Briceño's passion for photography began when he was a teenager and he first exhibited his work in 1987. Between 1996 and 2002, he carried out several solo exhibitions, relating to the following topics: Veils and Turbans ; Passengers ; Devotion ; Guadalupanos ; and The Shamans.
Between 2001 and 2007, he worked on the project entitled Gods of America: Natural Pantheon, in which he used digital photomontage, creating a pantheon of different deities and mythological beings from different indigenous cultures across the American continent. This project covered ten cultures from six different countries: Huichol, Piaroa, Kogui and Wiwa, Wayuu, Kuna, Quero, Kayapó, and Ye'Kuana and Pemón. He received several grants that allowed him to carry out the project, including grants from the Programa de Intercambio de Residencias Artísticas, the Estancia para Creación Artística Grant and the Apoyo an Artistas Grant,.
Gods of America represented Venezuela at the 52nd Venice Biennale and have been exhibited, in either solo or group shows, in Finland, France, Hungary, Sweden, Germany, the United Kingdom, Spain, the United States, Mexico, Colombia, New Zealand and Venezuela. The artist received the Green Leaf Award for Artistic Excellence 2008, awarded by the Natural World Museum and the United Nations Environment Program for this compelling series, in addition to various other prizes and highly commented awards in his home country, Venezuela.
In 2008, Briceño carried out a project entitled The Tree, in which he photographed the New Zealand Maori's worship of forefathers. Afterwards, in 2009, the Colombian Ministry of Culture invited him to create a series about the current situation of indigenous groups in their country, which resulted in the exhibit Look at us. Here we are in Bogotá and other cities around Colombia.
The same year he was invited by the Government of Finland and the Sámi Parliament to carry out the project 520 Reindeer. A homage to Sàmi language, which depicts the richness and importance of the languages of the Sámi, who are the last surviving indigenous people in Western Europe. This series has been exhibited in Venezuela and in Finland, and one of its main pieces was presented at the headquarters of the United Nations in New York during the Indigenous Peoples and Food Sovereignty exhibition. Now, the complete series belongs to the Sámi people SIIDA Museum in Inari, Finland.
In 2010, the institution Art Works for Change and the United Nations Environment Program invited him to carry out an artistic project on biodiversity in Rwanda, which he entitled Millions of pieces. One Puzzle. This series was presented during on the occasion of the World Environment Day celebrations of 2010, and it was exhibited at the Field Museum in Chicago. Two years later, in 2012, the artist presented The weepers. Our last tears, a series consecrated to the repression of emotions, so characteristic of our contemporary culture, produced entirely in Northern Peru. That same year, he received the 2011 International Association of Art Critics Award for his outstanding career and commitment to the expression of a poetics of respect for the planet, its inhabitants and its cultures.
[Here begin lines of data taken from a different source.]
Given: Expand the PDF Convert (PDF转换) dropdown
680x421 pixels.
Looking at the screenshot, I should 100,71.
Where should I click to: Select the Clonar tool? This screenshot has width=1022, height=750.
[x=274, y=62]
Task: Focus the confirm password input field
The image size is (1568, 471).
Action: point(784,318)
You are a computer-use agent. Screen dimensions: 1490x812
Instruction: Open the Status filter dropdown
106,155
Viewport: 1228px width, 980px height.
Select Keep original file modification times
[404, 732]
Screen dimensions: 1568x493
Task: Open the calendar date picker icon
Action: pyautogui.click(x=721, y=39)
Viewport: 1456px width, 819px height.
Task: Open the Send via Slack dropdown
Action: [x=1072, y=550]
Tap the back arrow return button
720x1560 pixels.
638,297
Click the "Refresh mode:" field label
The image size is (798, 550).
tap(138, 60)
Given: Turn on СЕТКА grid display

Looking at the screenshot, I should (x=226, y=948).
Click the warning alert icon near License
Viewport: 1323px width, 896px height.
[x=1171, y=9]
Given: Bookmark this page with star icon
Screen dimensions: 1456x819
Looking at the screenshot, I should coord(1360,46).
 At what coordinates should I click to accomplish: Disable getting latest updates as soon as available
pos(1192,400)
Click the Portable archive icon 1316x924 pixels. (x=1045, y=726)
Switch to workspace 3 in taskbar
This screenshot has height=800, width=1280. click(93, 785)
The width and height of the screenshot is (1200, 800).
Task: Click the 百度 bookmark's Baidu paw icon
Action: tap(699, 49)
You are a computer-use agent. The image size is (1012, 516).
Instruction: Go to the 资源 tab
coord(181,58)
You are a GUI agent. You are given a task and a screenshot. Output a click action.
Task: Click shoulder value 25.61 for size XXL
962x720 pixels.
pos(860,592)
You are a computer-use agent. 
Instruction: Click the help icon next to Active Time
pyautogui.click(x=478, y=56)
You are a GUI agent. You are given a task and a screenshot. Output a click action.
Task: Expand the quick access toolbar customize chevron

Most recently, in 2014, Briceño presented the series Omertà on oil. The era of silence, a video installation consisting on several video-portraits of victims of torture and other forms of disproportionate use of force by the military and paramilitary groups controlled by the government of Nicolas Maduro, during the civil protest and demonstrations that took place on February and March of that same year. Furthermore, his last series to this day, The skin of Mars, reflects precisely on the violence of war and the scars we bear as species and as individuals through the overlapping of images of planet Mars taken by NASA and pictures of as many sculptures of the homonymous god that rest in the collections of art museums around the world.
Finally, in addition to his personal artistic endeavours, the artist has often collaborated with conservationist organizations: in 2007 he worked for Conservation International documenting the institution's cooperation programs for the Ye'kuana people in Venezuela, and in 2012 he photographed the Pumé and Yopal communities, also in Venezuela, for The Nature Conservancy. Likewise, he has been invited to join the jury of the annual photography contest sponsored by PROVITA and the IUCN.